** Opening GIVEN DATA block **
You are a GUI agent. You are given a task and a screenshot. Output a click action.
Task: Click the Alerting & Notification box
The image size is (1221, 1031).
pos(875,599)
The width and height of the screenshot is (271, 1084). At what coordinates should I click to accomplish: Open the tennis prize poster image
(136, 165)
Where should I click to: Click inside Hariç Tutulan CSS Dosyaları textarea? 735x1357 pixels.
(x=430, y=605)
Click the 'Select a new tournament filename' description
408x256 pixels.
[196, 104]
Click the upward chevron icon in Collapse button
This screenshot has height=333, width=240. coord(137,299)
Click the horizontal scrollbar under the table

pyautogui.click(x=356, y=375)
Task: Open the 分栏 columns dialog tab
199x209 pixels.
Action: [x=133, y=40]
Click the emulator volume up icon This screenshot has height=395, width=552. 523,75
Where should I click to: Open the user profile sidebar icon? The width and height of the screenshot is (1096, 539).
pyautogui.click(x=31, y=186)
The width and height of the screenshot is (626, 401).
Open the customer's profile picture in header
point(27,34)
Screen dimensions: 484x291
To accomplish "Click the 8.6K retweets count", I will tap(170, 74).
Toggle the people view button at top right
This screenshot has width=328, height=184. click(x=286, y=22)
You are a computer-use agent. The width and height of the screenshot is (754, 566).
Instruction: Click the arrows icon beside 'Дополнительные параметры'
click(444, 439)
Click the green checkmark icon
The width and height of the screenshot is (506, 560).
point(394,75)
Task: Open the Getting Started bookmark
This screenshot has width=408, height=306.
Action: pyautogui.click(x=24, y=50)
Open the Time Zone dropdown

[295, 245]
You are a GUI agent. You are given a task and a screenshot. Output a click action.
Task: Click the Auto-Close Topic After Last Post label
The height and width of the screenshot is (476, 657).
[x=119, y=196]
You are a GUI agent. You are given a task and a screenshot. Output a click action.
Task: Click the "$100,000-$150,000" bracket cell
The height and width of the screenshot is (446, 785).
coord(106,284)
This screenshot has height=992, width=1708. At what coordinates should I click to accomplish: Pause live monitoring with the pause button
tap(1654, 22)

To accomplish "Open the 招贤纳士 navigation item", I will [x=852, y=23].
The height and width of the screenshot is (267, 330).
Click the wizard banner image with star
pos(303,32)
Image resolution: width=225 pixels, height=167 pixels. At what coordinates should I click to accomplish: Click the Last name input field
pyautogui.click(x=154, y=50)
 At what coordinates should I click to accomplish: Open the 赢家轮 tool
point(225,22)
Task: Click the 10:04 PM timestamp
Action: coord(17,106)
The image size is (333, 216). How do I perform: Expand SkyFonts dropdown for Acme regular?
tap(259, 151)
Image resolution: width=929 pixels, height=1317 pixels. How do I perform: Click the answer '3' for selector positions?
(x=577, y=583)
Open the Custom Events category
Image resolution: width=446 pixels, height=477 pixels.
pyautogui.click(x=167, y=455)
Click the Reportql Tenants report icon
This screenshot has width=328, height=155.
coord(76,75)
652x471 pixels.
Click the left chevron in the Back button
** Closing GIVEN DATA block **
* _YOUR TASK_: All the lines above should be written out once more, exactly.

* _TASK RESPONSE_:
You are a GUI agent. You are given a task and a screenshot. Output a click action.
Task: Click the Alerting & Notification box
The image size is (1221, 1031).
pos(875,599)
The width and height of the screenshot is (271, 1084). At what coordinates should I click to accomplish: Open the tennis prize poster image
(136, 165)
Where should I click to: Click inside Hariç Tutulan CSS Dosyaları textarea? 735x1357 pixels.
(x=430, y=605)
Click the 'Select a new tournament filename' description
408x256 pixels.
[196, 104]
Click the upward chevron icon in Collapse button
This screenshot has height=333, width=240. coord(137,299)
Click the horizontal scrollbar under the table

pyautogui.click(x=356, y=375)
Task: Open the 分栏 columns dialog tab
199x209 pixels.
Action: [x=133, y=40]
Click the emulator volume up icon This screenshot has height=395, width=552. 523,75
Where should I click to: Open the user profile sidebar icon? The width and height of the screenshot is (1096, 539).
pyautogui.click(x=31, y=186)
The width and height of the screenshot is (626, 401).
Open the customer's profile picture in header
point(27,34)
Screen dimensions: 484x291
To accomplish "Click the 8.6K retweets count", I will tap(170, 74).
Toggle the people view button at top right
This screenshot has width=328, height=184. click(x=286, y=22)
You are a computer-use agent. The width and height of the screenshot is (754, 566).
Instruction: Click the arrows icon beside 'Дополнительные параметры'
click(444, 439)
Click the green checkmark icon
The width and height of the screenshot is (506, 560).
point(394,75)
Task: Open the Getting Started bookmark
This screenshot has width=408, height=306.
Action: pyautogui.click(x=24, y=50)
Open the Time Zone dropdown

[295, 245]
You are a GUI agent. You are given a task and a screenshot. Output a click action.
Task: Click the Auto-Close Topic After Last Post label
The height and width of the screenshot is (476, 657).
[x=119, y=196]
You are a GUI agent. You are given a task and a screenshot. Output a click action.
Task: Click the "$100,000-$150,000" bracket cell
The height and width of the screenshot is (446, 785).
coord(106,284)
This screenshot has height=992, width=1708. At what coordinates should I click to accomplish: Pause live monitoring with the pause button
tap(1654, 22)

To accomplish "Open the 招贤纳士 navigation item", I will [x=852, y=23].
The height and width of the screenshot is (267, 330).
Click the wizard banner image with star
pos(303,32)
Image resolution: width=225 pixels, height=167 pixels. At what coordinates should I click to accomplish: Click the Last name input field
pyautogui.click(x=154, y=50)
 At what coordinates should I click to accomplish: Open the 赢家轮 tool
point(225,22)
Task: Click the 10:04 PM timestamp
Action: coord(17,106)
The image size is (333, 216). How do I perform: Expand SkyFonts dropdown for Acme regular?
tap(259, 151)
Image resolution: width=929 pixels, height=1317 pixels. How do I perform: Click the answer '3' for selector positions?
(x=577, y=583)
Open the Custom Events category
Image resolution: width=446 pixels, height=477 pixels.
pyautogui.click(x=167, y=455)
Click the Reportql Tenants report icon
This screenshot has width=328, height=155.
coord(76,75)
652x471 pixels.
Click the left chevron in the Back button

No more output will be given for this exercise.